Analysing the results


As previously mentioned, we aim to evaluate the performance of both GPT 3.5 and GPT 4 on this data labelling task. To quantify that, you must select proper metrics that will describe how the models are scoring the relevance of Home Depot products with the respective search terms. For example, you can opt to use simple metrics as mean absolute error and mean squared error:



# Compute MAE, MSE and RMSE for GPT 3.5 and GPT 4

mae_3 = mean_absolute_error(relevance_train_list, response_3)
mae_4 = mean_absolute_error(relevance_train_list, response_4)
mse_3 = mean_squared_error(relevance_train_list, response_3)
mse_4 = mean_squared_error(relevance_train_list, response_4)
rmse_3 = mean_squared_error(relevance_train_list, response_3, squared=False)
rmse_4=mean_squared_error(relevance_train_list,response_4,squared=False)

Additionally, to evaluate the correlation between the predicted values and the actual values, you can calculate the Pearson’s correlation coefficient and the respective p-value:


# Compute Pearson's correlation coefficient and p-value for GPT 3.5 and GPT 4

correlation_3, p_value_3 = pearsonr(relevance_train_list, response_3)
correlation_4, p_value_4 = pearsonr(relevance_train_list, response_4)

These are the results that we obtained with n = 10 instances:





n = 20 random instances:



n = 30 random instances:



As you can notice from the previous examples, for GPT 4 we obtained significantly smaller error values (MAE, MSE and RMSE). Hence, it is natural to affirm that GPT 4 makes predictions more precisely than GPT 3.5, as it is expected. In fact, if we take a look at the predicted vs actual values scatter plots, for any of the presented examples, you observe that for GPT 4 the dots are closer to the y = x line, meaning that the predicted values are closer to the actual values.


However, we notice a quite curious phenomenon as we increase the number of instances: the Pearson’s correlation coefficient and the corresponding p-value tend to get worse, which could mean that the predictions are “more random” as the number of predicted values increases. In fact, you can refer to this blog post that demonstrates as well how larger contexts result in worse predictions, in the case of document processing.


Using more data


Using LLMs, in particular OpenAI GPT 4, seems a proper approach to label missing data, as it is clearly more powerful than GPT 3.5. However, we only tested this method for dozens of instances. How would GPT perform on hundreds of data? How can we overcome the token limitation to test more data?

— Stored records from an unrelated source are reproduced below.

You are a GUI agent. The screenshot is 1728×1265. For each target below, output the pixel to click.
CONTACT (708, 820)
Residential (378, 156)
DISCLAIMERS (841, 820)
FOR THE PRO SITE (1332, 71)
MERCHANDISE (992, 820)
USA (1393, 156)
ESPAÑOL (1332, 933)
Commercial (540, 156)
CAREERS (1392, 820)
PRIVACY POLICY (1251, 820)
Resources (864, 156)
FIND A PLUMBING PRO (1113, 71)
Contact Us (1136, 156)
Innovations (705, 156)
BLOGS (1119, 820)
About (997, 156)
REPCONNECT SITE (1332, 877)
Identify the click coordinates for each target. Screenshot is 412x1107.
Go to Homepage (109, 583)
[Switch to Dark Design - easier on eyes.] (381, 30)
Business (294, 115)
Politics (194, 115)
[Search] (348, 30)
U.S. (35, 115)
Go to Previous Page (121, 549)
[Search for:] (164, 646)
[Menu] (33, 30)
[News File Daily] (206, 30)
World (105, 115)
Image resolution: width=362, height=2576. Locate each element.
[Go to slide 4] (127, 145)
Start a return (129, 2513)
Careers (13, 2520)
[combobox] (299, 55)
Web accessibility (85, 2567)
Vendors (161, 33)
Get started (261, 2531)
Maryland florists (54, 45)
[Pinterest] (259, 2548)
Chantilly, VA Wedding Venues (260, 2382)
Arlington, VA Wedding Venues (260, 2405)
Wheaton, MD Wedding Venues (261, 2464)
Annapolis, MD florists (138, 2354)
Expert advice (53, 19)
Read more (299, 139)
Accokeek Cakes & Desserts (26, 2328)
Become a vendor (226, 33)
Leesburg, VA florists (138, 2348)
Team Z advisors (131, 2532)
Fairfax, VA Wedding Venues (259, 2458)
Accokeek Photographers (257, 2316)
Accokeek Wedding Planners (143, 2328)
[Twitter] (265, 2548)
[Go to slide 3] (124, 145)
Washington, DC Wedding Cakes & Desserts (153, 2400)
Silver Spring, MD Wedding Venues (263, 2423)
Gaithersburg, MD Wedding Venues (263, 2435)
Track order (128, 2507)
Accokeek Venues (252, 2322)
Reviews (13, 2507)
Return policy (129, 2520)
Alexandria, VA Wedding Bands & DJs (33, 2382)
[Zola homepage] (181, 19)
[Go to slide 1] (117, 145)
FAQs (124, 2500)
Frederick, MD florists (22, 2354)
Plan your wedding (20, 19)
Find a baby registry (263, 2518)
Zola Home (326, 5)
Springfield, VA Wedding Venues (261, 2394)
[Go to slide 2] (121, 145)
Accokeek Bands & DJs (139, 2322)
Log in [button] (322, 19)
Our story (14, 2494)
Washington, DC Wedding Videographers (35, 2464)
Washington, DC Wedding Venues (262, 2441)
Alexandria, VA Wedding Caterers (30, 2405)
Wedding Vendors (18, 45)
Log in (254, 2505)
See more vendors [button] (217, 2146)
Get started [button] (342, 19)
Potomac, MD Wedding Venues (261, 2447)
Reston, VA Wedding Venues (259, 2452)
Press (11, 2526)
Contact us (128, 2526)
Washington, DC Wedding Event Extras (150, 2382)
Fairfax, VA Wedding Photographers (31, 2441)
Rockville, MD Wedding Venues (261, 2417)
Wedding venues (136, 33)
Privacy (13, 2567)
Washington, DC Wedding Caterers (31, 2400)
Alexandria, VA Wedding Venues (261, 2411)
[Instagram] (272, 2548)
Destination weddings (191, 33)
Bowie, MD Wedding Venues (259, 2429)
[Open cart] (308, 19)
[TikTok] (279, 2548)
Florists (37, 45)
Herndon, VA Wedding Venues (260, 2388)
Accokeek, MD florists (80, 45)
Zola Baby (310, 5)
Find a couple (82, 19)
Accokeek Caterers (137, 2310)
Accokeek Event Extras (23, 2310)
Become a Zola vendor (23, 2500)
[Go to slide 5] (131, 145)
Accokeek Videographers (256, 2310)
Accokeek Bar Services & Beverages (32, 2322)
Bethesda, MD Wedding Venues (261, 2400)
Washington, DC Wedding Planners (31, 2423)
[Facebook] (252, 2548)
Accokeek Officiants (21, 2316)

A possible solution is to perform multiple separate predictions and join the results into one single list, to evaluate them. For example, we created 10 groups of random instances, And then we predict each group separately, with both GPT 3.5 and GPT 4:


responses = []
models = ['gpt-3.5-turbo', 'gpt-4']

for idx, df in enumerate(smaller_dfs):
    random_rows = df.sample(n=int(n/10), random_state=42)
    cols = ['id', 'product_uid', 'product_title', 'search_term', 'product_description']
    # Use dictionary comprehension to convert data to lists
    data_lists = {col: random_rows[col].tolist() for col in cols}
    
    for model in models:
        prompt = get_prompt2(*data_lists.values())
        response = get_response(model, prompt)
        responses.append(json.loads(response))


Since you are predicting on more instances, you may need to make some alterations to your prompt. For example, it is needed to ensure that the models will solely return json objects responses so that it is possible to handle the results:


prompt = """           
         (...)            
         Do not return anything else besides the json object, since I want it to convert to a Python list.            
         """

For 200 instances we obtained the following:



Here you will notice three major changes. First, Pearson’s correlation coefficient values are significantly smaller, when compared to the previous examples with fewer instances. Contrarily, the p-value for both GPT 3.5 and 4 is much smaller when we use more instances. Finally, as you look at the scatter plots Predicted vs Actual Values, there are no significant visual differences between both OpenAI models, like you saw in the previous examples. Error values for GPT 4 remain smaller than for GPT 3.5. Therefore, GPT 4 still shows a better performance than GPT 3.5 when predicting more instances, but its power slightly decreases.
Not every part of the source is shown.